Every line between the one containing "You are a GUI" and the last line of the data, both included, is to be set down exactly, and pictures are to be omitted.

[Stored data]
================

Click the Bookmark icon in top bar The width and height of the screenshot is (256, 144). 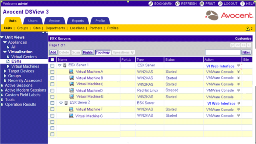coord(151,4)
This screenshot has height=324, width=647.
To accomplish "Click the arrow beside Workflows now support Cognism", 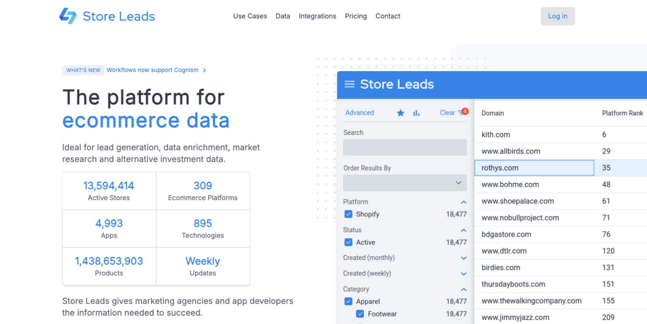I will tap(204, 70).
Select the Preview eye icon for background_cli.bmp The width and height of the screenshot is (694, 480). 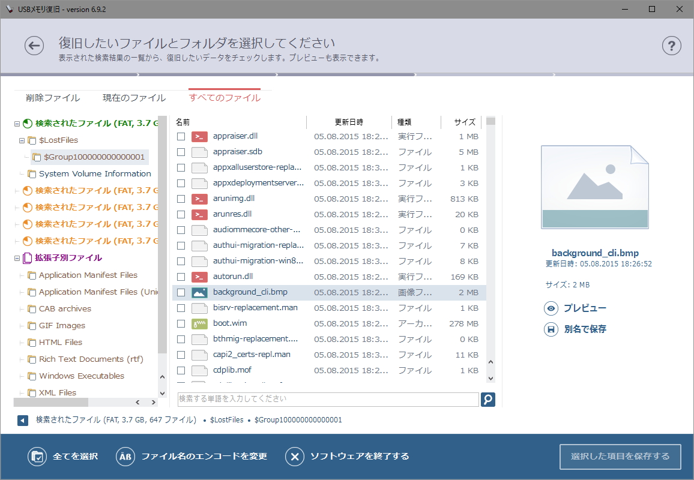tap(552, 308)
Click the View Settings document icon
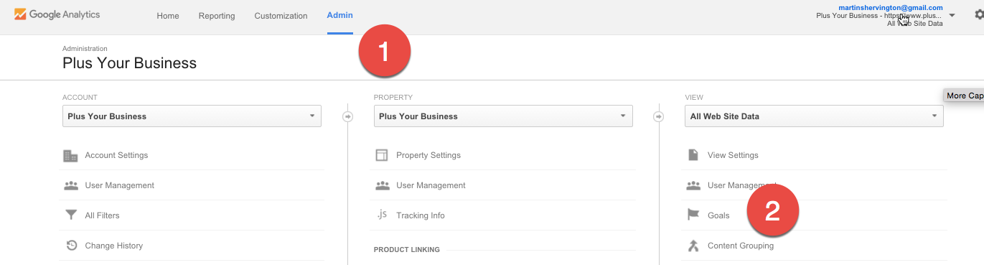984x265 pixels. point(693,155)
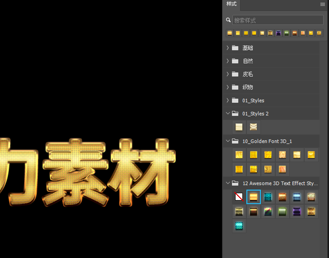Apply the teal grid texture style
Screen dimensions: 329x258
click(268, 197)
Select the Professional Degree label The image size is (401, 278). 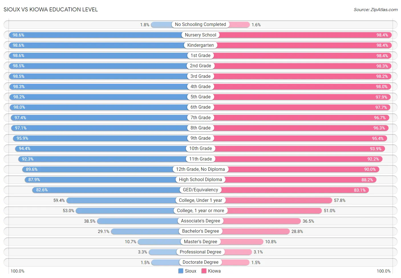tap(201, 252)
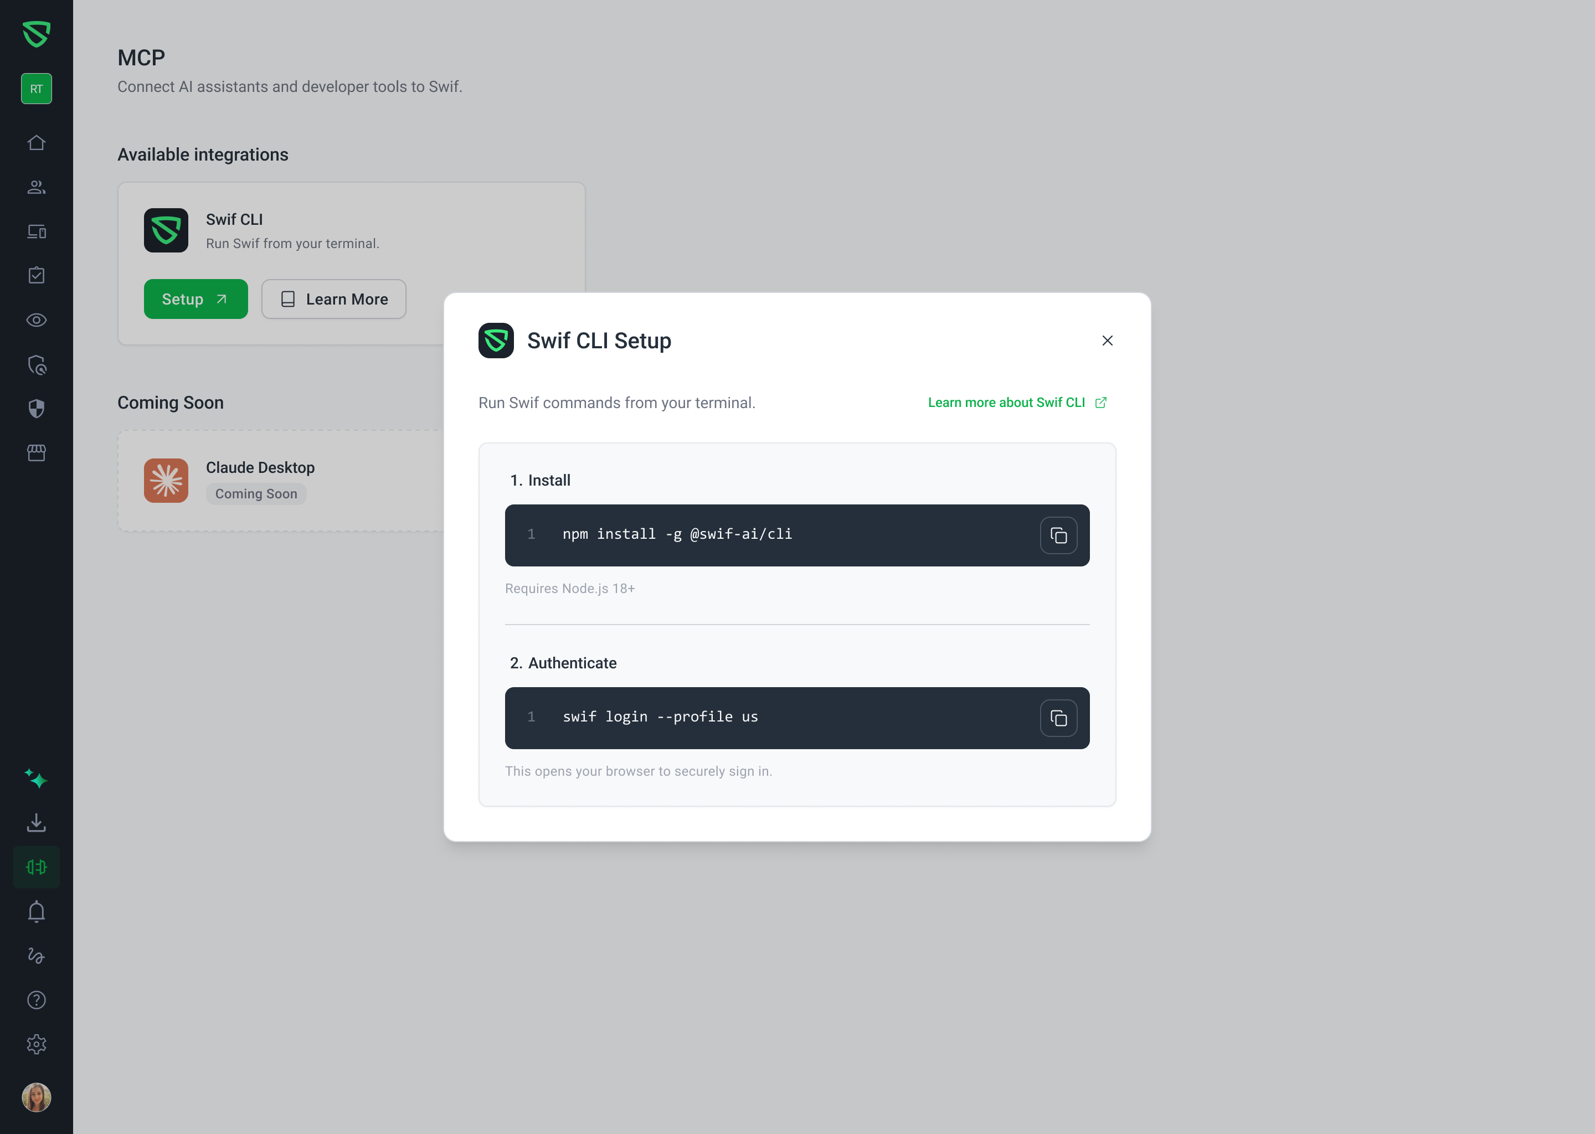
Task: Open the shield security icon in the sidebar
Action: pos(36,408)
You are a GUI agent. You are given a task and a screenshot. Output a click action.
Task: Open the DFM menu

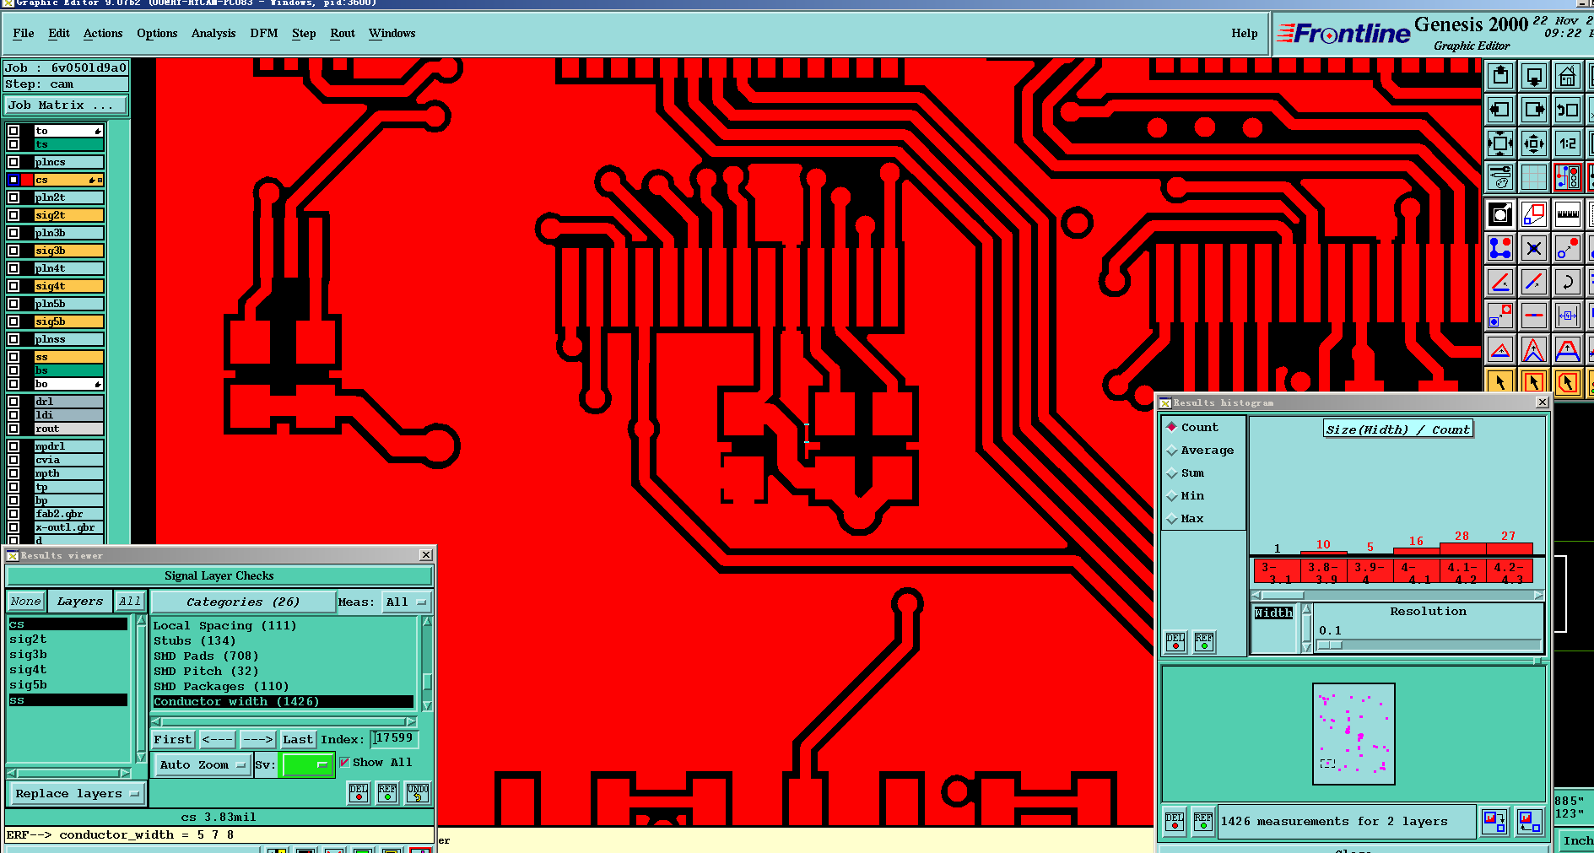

================

**Output for this task:**
You are a GUI agent. You are given a task and a screenshot. Output a click action.
Task: Open the DFM menu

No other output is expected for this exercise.